• LA CONSIGNE: Réécrivez sous forme de liste, s'il vous plaît, le paragraphe de l'entretien qui commence par « Julien était rejeté assez loin », en conservant ses faits principaux.
··· TEXTE DU DOCUMENT
GÉRARD BROCKS : « JE L’AI PIQUÉ AU VIF »
L’entraîneur de Julien Absalon a assisté, dimanche à Berne, au retour au premier plan de son élève. Le Raonnais a appliqué avec rigueur le plan qu’il avait élaboré avec le technicien pour faire tomber Nino Schurter de son piédestal. Analyse.
Avec vous vécu ce succès de Julien Absalon à Berne comme une libération après plusieurs échecs consécutifs ?
« Oui. Il y a eu les Jeux olympiques de Londres qui avaient laissé une trace énorme. Puis ses problèmes mécaniques d’Albstadt (1) qui n’avaient pas arrangé les choses. Derrière ces deux événements, il y a eu des semaines dures à gérer avec Julien à l’entraînement. On a aussi dû faire face à un Nino Schurter qui est au summum de sa carrière. Il est plus explosif et plus rapide au sprint que Julien. Il fallait cesser au plus vite ce cercle des deuxièmes places. Si Julien veut gagner les Mondiaux en Afrique du Sud fin août, sur ce circuit de Berne qui est fétiche pour lui parce qu’il y avait déjà gagné quatre fois, c’était important de l’emporter. Vendredi, j’avais dit à Julien qu’il fallait appliquer la même tactique que sur la course de Coupe du monde de Houffalize (Belgique) il y a deux ans : saper le moral à Nino Schurter à la mi-course. Et en général, il lâche. »
Pensez-vous que les cartes sont redistribuées pour la fin de saison ?
« Julien était rejeté assez loin au classement international et c’est ce qui lui faisait le plus de mal. Il est en train de remonter progressivement au classement. Comme il a finalement décidé de participer à la manche de Coupe du monde du Mont-Saint-Anne (Canada) , il va prendre des points que les autres ne pourront pas récupérer et il va vite se retrouver dans les trois premiers. Un titre de champion d’Europe, c’est un titre qui vaut un titre de champion du monde. A Berne, Julien a battu les meilleurs pilotes mondiaux. Il ne manquait que Jaroslav Kulhavy. En Suisse, on a eu la photographie du début de saison : Julien et Nino Schurter sont au même niveau et ce dimanche, ça s’est joué au mental. »
······
··· BLOC DE DONNÉES
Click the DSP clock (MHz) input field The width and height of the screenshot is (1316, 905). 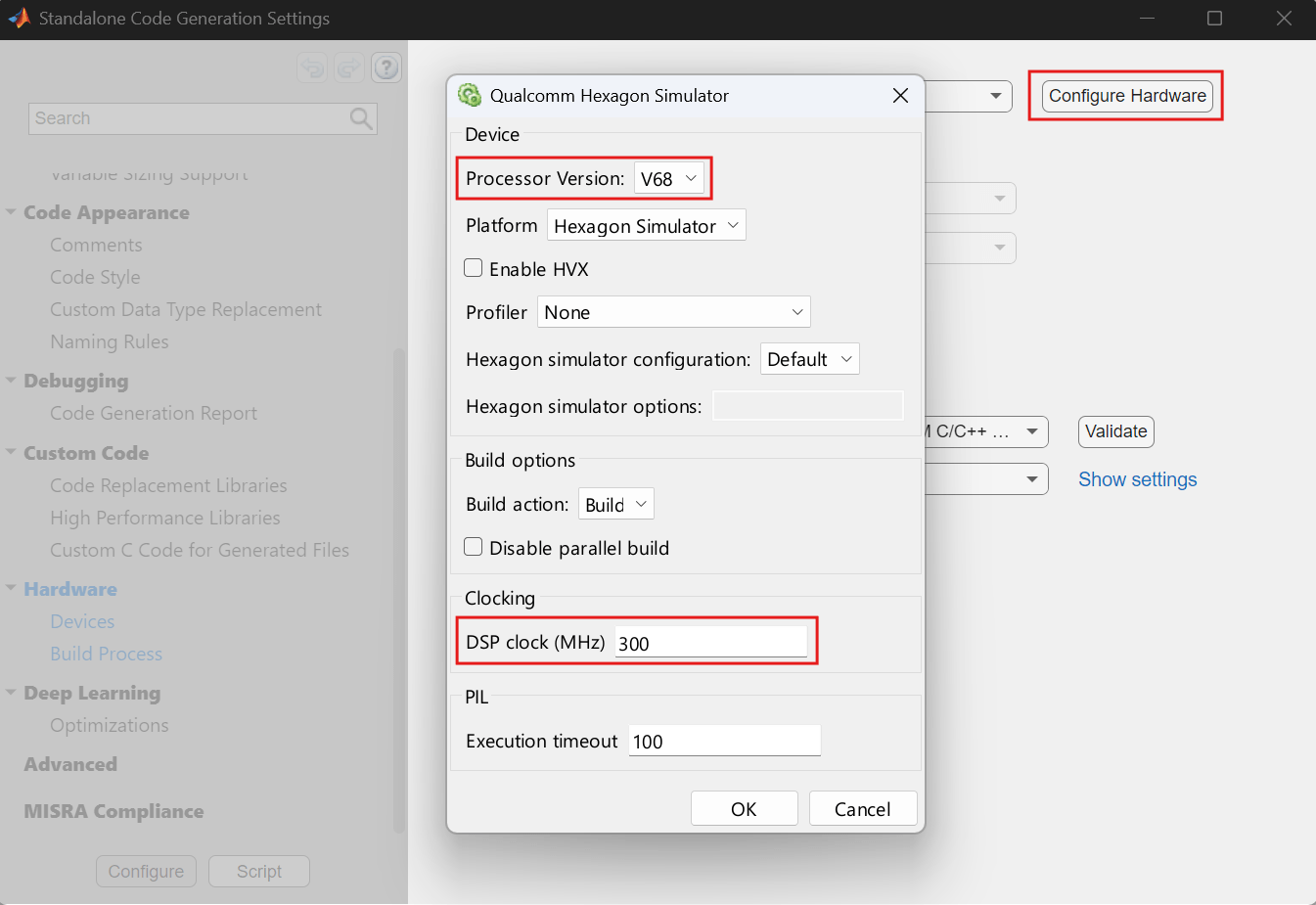point(710,643)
······
• SOLUTION DU PROBLÈME:
- Julien était rejeté assez loin au classement international, ce qui lui faisait le plus de mal. Il y remonte progressivement.
- Il a finalement décidé de participer à la manche de Coupe du monde du Mont-Saint-Anne (Canada). Il va y prendre des points que les autres ne pourront pas récupérer et va vite se retrouver dans les trois premiers.
- Un titre de champion d'Europe vaut un titre de champion du monde.
- À Berne, Julien a battu les meilleurs pilotes mondiaux, et seul Jaroslav Kulhavy manquait.
- En Suisse, on a eu la photographie du début de saison : Julien et Nino Schurter sont au même niveau. Ce dimanche, la course s'est jouée au mental.